Start of Dataset extract

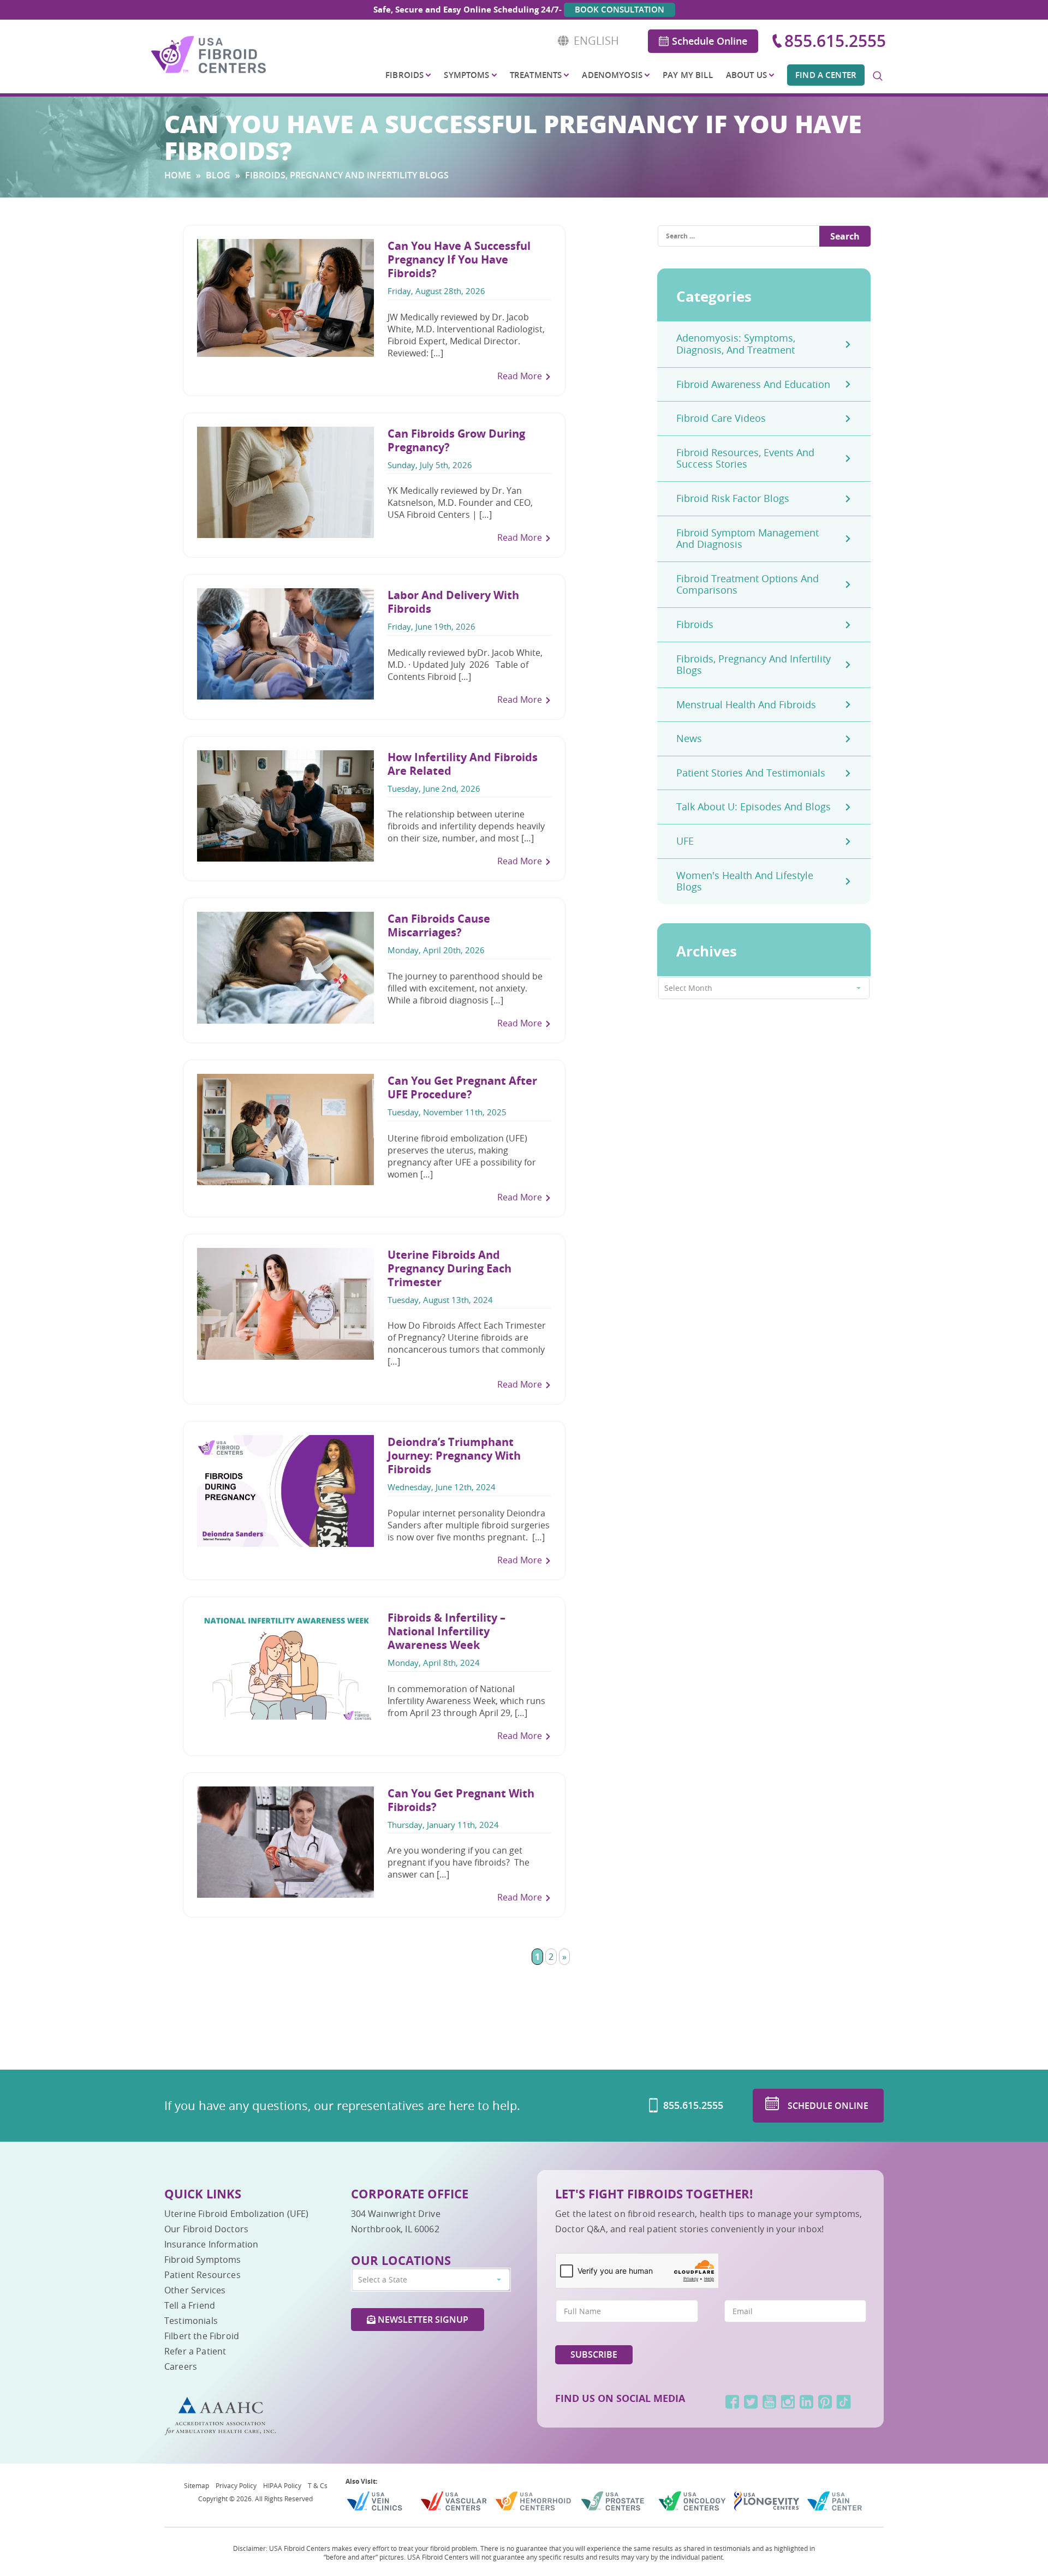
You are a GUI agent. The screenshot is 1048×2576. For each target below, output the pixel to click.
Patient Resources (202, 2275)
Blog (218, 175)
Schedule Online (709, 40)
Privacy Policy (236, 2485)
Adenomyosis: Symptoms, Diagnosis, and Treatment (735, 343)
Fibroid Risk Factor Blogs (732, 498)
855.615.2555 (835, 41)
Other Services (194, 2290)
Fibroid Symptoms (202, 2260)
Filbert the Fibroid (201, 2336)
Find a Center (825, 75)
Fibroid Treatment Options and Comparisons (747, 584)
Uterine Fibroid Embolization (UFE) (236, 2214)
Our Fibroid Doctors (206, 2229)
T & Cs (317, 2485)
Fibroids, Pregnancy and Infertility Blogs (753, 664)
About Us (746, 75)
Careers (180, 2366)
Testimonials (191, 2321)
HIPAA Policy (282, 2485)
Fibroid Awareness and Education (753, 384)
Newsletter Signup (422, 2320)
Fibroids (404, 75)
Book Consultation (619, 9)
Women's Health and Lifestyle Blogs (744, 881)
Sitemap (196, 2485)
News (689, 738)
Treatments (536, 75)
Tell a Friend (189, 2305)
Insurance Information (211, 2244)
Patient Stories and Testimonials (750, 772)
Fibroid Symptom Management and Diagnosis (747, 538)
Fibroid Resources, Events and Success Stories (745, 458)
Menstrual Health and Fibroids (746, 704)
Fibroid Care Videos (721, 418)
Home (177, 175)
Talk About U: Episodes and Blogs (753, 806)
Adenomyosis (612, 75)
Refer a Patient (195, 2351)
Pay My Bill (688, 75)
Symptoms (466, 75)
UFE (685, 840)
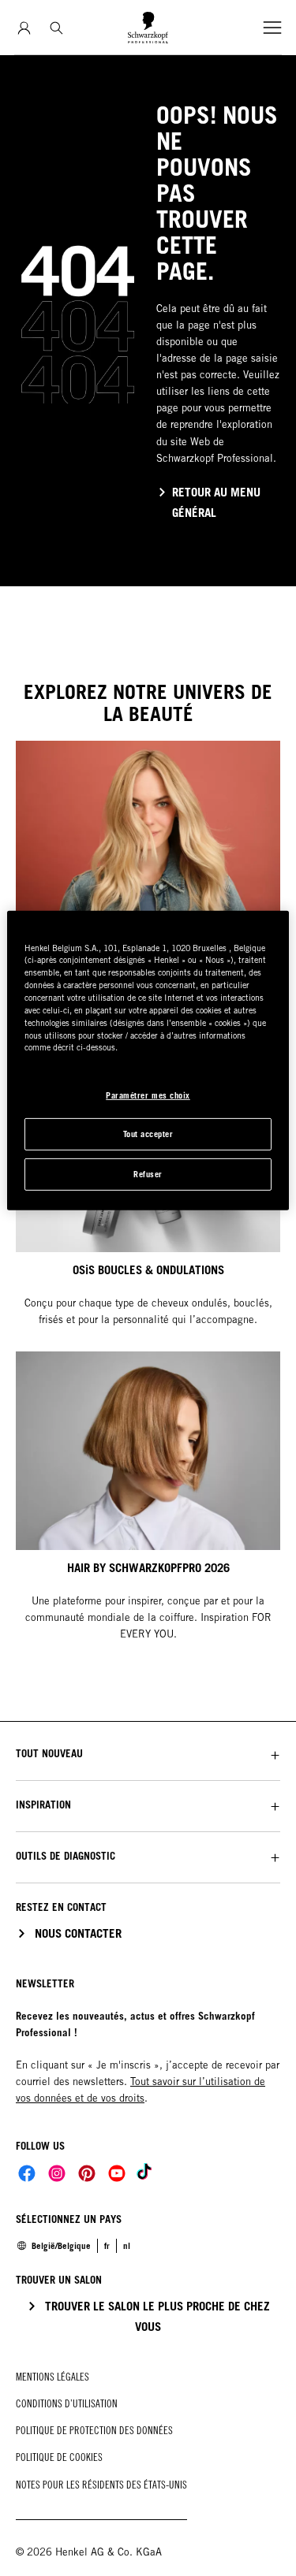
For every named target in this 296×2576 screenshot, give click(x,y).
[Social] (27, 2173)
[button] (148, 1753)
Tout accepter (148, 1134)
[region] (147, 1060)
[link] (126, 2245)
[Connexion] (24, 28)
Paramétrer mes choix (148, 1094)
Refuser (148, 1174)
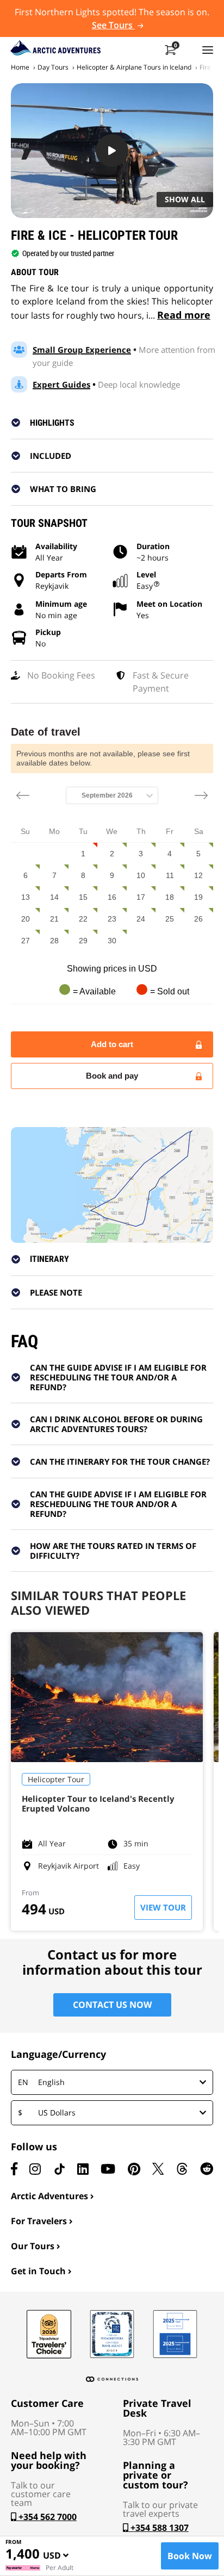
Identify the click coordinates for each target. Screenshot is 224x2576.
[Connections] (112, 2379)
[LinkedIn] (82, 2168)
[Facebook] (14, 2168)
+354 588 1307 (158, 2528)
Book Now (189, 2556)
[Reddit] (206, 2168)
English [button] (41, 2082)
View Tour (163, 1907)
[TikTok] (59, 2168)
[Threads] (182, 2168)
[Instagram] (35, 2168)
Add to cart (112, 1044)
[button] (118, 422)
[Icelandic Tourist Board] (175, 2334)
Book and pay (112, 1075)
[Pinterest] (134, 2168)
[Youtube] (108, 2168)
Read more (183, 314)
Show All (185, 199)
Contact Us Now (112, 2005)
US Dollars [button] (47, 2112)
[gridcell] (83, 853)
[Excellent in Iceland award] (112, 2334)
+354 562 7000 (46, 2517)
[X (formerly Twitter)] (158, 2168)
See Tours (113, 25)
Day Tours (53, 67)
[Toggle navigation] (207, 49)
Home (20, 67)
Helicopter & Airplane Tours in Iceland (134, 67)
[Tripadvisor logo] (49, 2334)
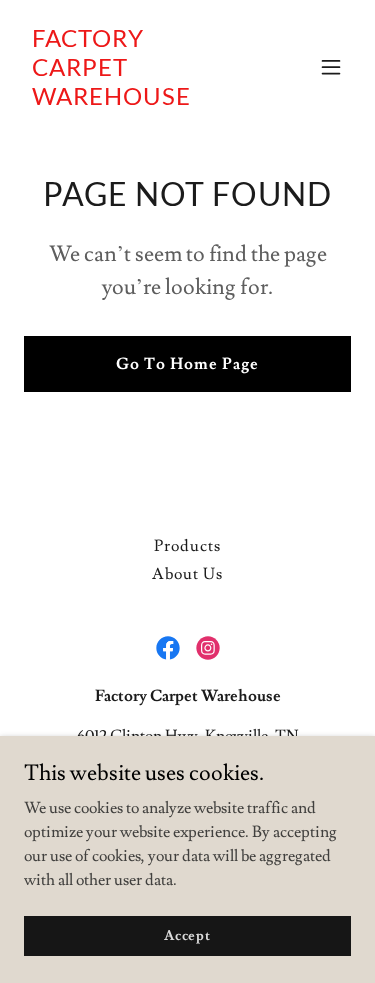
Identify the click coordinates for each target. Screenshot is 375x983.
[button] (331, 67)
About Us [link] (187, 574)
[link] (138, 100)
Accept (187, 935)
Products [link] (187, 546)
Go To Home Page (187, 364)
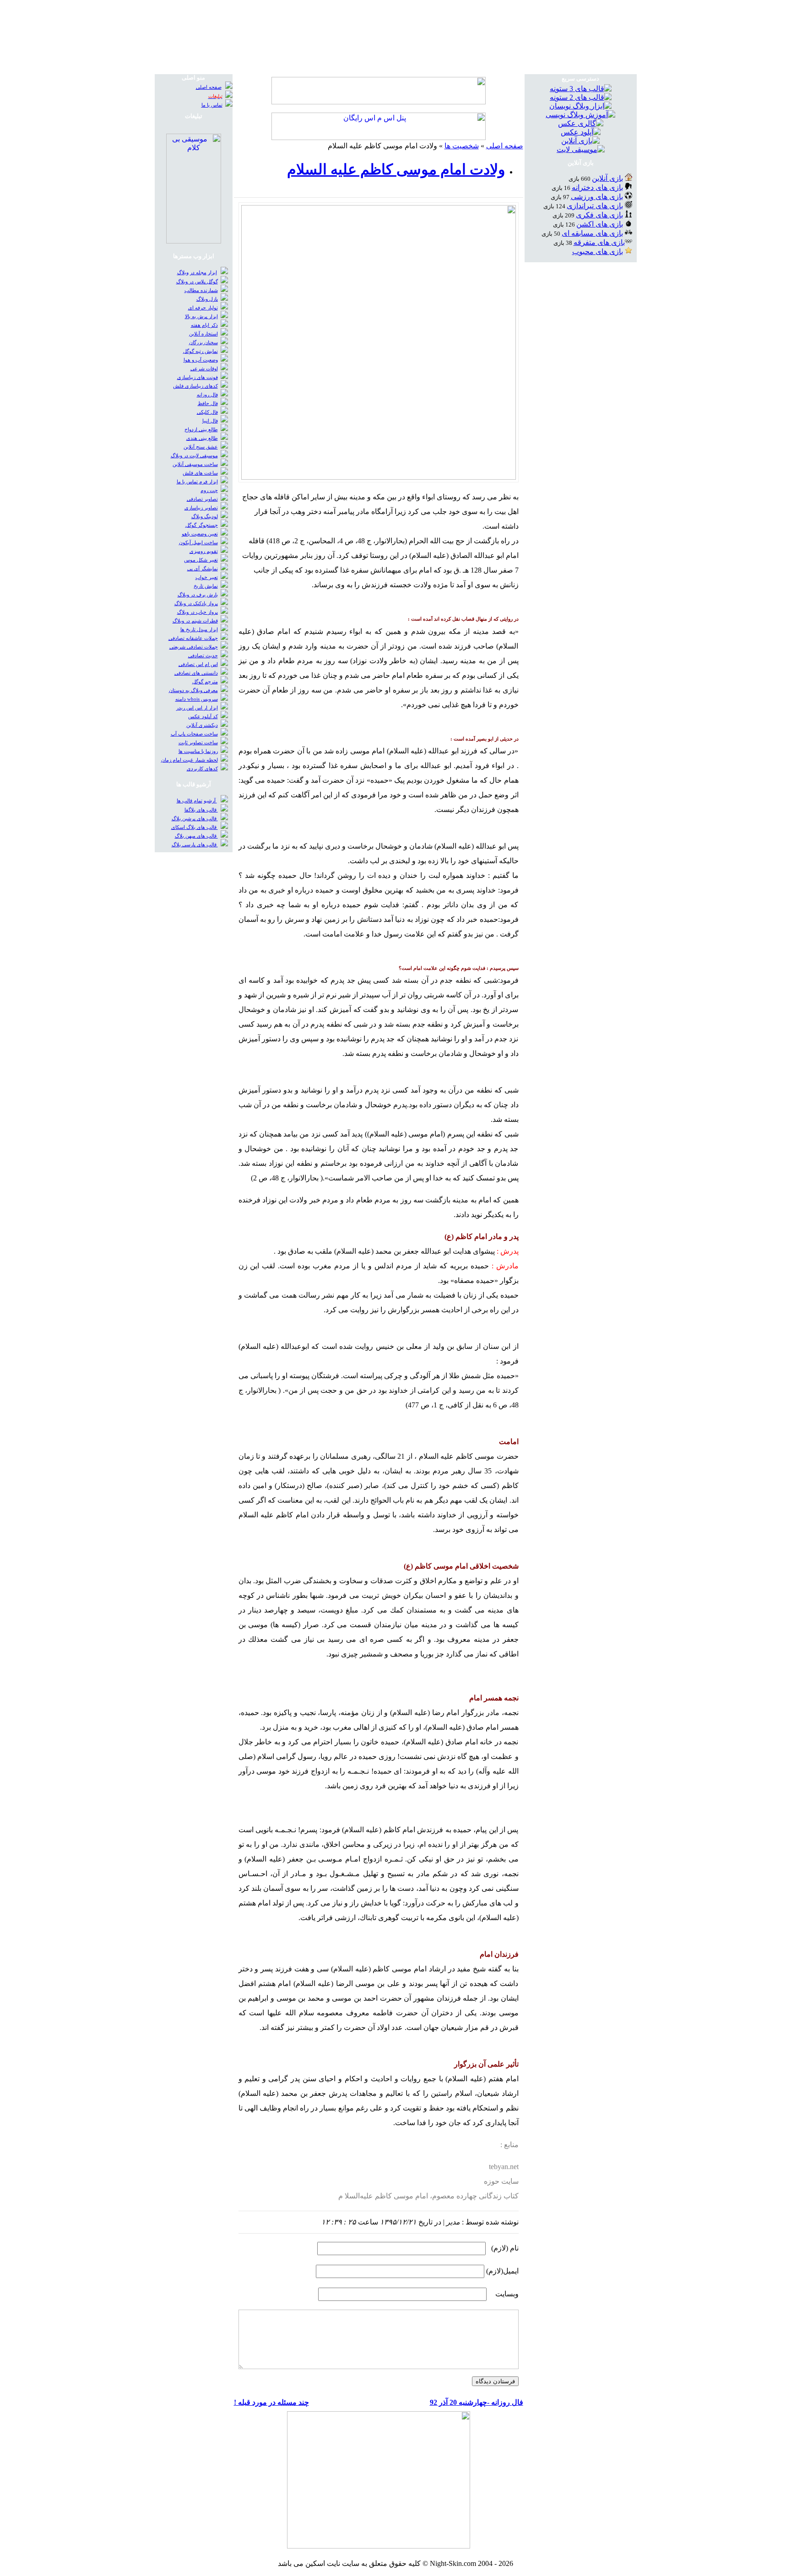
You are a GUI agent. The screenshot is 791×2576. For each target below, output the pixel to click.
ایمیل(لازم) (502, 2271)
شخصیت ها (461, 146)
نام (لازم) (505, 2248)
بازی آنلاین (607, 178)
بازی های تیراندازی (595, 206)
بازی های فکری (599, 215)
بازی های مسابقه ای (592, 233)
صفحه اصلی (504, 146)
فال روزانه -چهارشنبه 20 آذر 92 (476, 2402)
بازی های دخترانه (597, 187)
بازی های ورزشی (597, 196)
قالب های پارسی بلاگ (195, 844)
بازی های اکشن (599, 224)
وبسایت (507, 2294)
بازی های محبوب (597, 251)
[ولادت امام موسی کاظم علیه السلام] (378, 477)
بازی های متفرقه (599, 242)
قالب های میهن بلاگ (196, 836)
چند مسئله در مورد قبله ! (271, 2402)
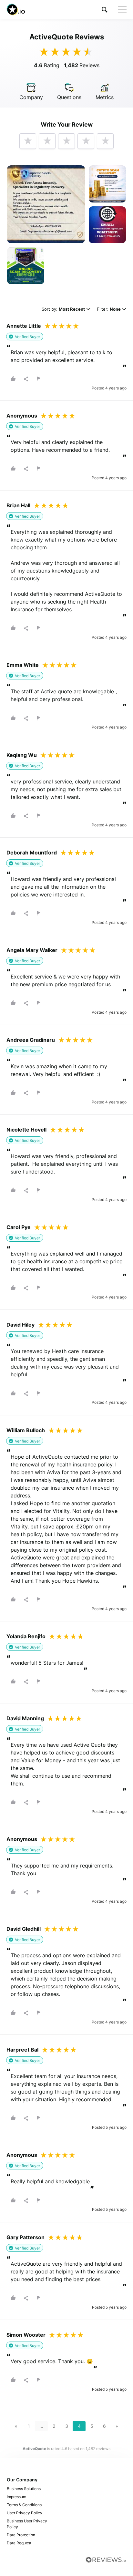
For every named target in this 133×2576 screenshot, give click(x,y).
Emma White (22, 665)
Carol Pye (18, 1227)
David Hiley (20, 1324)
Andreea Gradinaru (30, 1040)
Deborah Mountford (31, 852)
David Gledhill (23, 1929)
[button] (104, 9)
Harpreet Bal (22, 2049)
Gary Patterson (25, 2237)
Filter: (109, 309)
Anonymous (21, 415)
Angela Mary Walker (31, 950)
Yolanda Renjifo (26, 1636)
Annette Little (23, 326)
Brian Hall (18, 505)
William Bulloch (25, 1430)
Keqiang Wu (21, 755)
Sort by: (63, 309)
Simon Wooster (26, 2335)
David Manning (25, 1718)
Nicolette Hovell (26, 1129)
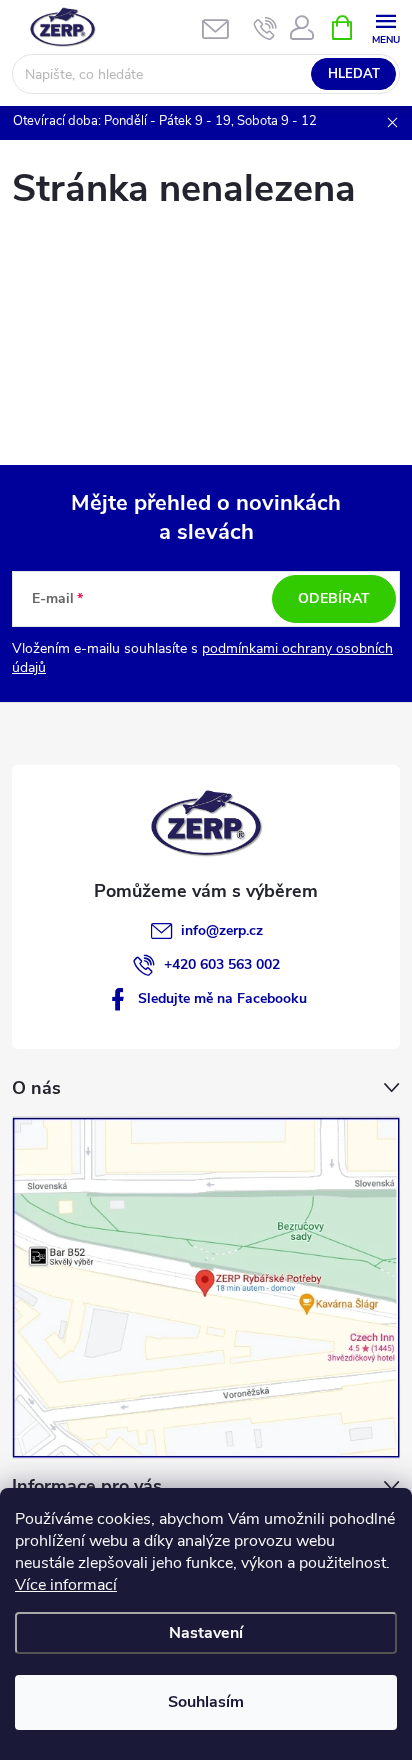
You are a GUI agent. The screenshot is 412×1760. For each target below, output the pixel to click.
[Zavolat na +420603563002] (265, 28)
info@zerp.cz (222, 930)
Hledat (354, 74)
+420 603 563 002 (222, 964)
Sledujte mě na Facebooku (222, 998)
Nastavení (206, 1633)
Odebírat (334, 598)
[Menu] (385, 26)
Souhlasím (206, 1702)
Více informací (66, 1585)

End of Dataset extract

▶ [Your instructions] From the listing above, repeat only the lines between the line containing "Insurance Information (211, 2244)" and the line containing "You are a GUI agent. The screenshot is 791×2576.", those two included. Pictures are not part of the copy.

▶ [Task result]
Insurance Information (211, 2244)
Patient Stories and Testimonials (750, 772)
Fibroid Symptom Management and Diagnosis (747, 538)
Fibroid Resources, Events and Success Stories (745, 458)
Menstrual Health and Fibroids (746, 704)
Fibroid Care Videos (721, 418)
Home (177, 175)
Talk About U: Episodes and Blogs (753, 806)
Adenomyosis (612, 75)
Refer a Patient (195, 2351)
Pay My Bill (688, 75)
Symptoms (466, 75)
UFE (685, 840)
For every named target in this 296×2576 screenshot, give click(x,y).
[Social] (27, 2173)
[button] (148, 1753)
Tout accepter (148, 1134)
[region] (147, 1060)
[link] (126, 2245)
[Connexion] (24, 28)
Paramétrer mes choix (148, 1094)
Refuser (148, 1174)
Identify the click coordinates for each target. Screenshot is 224x2576.
[Connections] (112, 2379)
[LinkedIn] (82, 2168)
[Facebook] (14, 2168)
+354 588 1307 (158, 2528)
Book Now (189, 2556)
[Reddit] (206, 2168)
English [button] (41, 2082)
View Tour (163, 1907)
[TikTok] (59, 2168)
[Threads] (182, 2168)
[Instagram] (35, 2168)
Add to cart (112, 1044)
[button] (118, 422)
[Icelandic Tourist Board] (175, 2334)
Book and pay (112, 1075)
[Pinterest] (134, 2168)
[Youtube] (108, 2168)
Read more (183, 314)
Show All (185, 199)
Contact Us Now (112, 2005)
US Dollars [button] (47, 2112)
[gridcell] (83, 853)
[Excellent in Iceland award] (112, 2334)
+354 562 7000 (46, 2517)
[X (formerly Twitter)] (158, 2168)
See Tours (113, 25)
Day Tours (53, 67)
[Toggle navigation] (207, 49)
Home (20, 67)
Helicopter & Airplane Tours in Iceland (134, 67)
[Tripadvisor logo] (49, 2334)
Identify the click coordinates for each target. Screenshot is 375x983.
[button] (331, 67)
About Us [link] (187, 574)
[link] (138, 100)
Accept (187, 935)
Products [link] (187, 546)
Go To Home Page (187, 364)
You are a GUI agent. The screenshot is 791×2576. For each target below, output the pixel to click.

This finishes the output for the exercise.